Mondelez snapped up Canada-based in-store bakery supplier Give & Go Prepared Foods Corp. last year.
“Overall, I would say, the opportunity here really skews to emerging markets and develop this range because, at its core, it’s a packaged cake or packaged pastry. It’s a meal replacement or a breakfast opportunity,” Van de Put said of the Chipita deal. “And we think there’s still opportunity to launch some new products under their umbrella of what they currently are doing.”
The Mondelez boss also set out the “synergies” the company expects to see from the Chipita deal.
“It’s a full integration. So, we see significant revenue and cost synergies related to this,” he told the conference. “This can be done with our sales force or their sales force. This can be produced in some of our plants. They, of course, have their own plants, but there’s a lot of similarities here.

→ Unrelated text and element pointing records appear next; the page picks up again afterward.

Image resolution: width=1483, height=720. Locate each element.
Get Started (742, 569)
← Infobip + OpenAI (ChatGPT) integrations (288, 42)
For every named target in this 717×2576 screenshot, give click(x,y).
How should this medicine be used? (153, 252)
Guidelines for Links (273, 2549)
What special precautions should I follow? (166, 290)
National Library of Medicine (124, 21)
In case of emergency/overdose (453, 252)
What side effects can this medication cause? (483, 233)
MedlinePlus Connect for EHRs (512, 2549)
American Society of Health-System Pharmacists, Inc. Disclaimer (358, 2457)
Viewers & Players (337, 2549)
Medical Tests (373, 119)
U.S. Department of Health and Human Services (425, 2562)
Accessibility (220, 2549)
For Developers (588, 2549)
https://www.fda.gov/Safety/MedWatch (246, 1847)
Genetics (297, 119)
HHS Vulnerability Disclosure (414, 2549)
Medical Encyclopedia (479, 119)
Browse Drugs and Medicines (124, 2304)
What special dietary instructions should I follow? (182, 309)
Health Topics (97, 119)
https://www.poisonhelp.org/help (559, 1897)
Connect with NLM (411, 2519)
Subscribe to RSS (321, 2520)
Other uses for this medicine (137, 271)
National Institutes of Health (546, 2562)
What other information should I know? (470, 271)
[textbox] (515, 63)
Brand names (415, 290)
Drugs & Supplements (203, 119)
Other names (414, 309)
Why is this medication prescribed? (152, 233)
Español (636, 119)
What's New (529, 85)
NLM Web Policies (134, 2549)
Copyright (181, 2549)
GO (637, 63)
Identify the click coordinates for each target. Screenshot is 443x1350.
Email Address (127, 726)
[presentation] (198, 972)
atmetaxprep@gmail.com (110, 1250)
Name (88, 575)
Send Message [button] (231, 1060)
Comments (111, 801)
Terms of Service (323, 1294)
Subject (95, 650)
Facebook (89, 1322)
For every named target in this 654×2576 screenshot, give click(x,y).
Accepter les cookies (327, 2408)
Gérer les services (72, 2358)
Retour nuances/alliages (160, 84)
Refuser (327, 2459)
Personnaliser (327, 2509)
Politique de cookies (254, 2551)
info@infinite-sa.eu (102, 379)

“And the revenue synergies will come from distribution expansion. Because we now have more critical mass in central and eastern Europe, our products will benefit as well.
“We could improve their distribution, obviously, but then also bringing their products to the rest of the world under our brand. So, imagine a range of cakes and pastries under the Lu brand in France or in the rest of Europe, or having chocolate croissants in central Europe with the Milka brand, as an example of how we think about the revenue synergies.”